WHAT THE TASK REQUIRES> List all lines of the data that include the string "agent".

START PROVIDED MATERIAL

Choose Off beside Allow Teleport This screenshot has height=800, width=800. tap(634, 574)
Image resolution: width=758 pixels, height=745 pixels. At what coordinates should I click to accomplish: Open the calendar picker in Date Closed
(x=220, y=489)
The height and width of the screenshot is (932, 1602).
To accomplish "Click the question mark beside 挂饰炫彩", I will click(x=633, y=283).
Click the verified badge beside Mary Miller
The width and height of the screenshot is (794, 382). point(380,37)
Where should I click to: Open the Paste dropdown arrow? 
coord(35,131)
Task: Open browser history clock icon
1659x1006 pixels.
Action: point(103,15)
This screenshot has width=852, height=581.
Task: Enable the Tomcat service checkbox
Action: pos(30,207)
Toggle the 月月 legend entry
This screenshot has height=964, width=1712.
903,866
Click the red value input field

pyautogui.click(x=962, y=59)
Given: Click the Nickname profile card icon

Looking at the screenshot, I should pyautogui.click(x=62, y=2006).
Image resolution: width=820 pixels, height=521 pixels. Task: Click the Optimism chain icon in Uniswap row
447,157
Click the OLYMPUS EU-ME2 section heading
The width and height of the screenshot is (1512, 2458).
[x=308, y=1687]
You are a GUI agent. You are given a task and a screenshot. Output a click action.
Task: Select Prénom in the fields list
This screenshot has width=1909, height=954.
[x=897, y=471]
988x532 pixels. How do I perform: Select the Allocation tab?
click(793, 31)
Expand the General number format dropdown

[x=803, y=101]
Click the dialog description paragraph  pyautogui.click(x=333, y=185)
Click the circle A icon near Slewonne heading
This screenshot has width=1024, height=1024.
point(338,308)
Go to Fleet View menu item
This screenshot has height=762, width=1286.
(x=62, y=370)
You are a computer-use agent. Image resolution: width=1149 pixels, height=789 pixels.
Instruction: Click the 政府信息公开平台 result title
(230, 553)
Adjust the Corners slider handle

END PROVIDED MATERIAL

RESPONSE TO THIS EXERCISE>
You are a GUI agent. You are given a task and a screenshot. Output a click action.
You are a computer-use agent. Image resolution: width=1149 pixels, height=789 pixels.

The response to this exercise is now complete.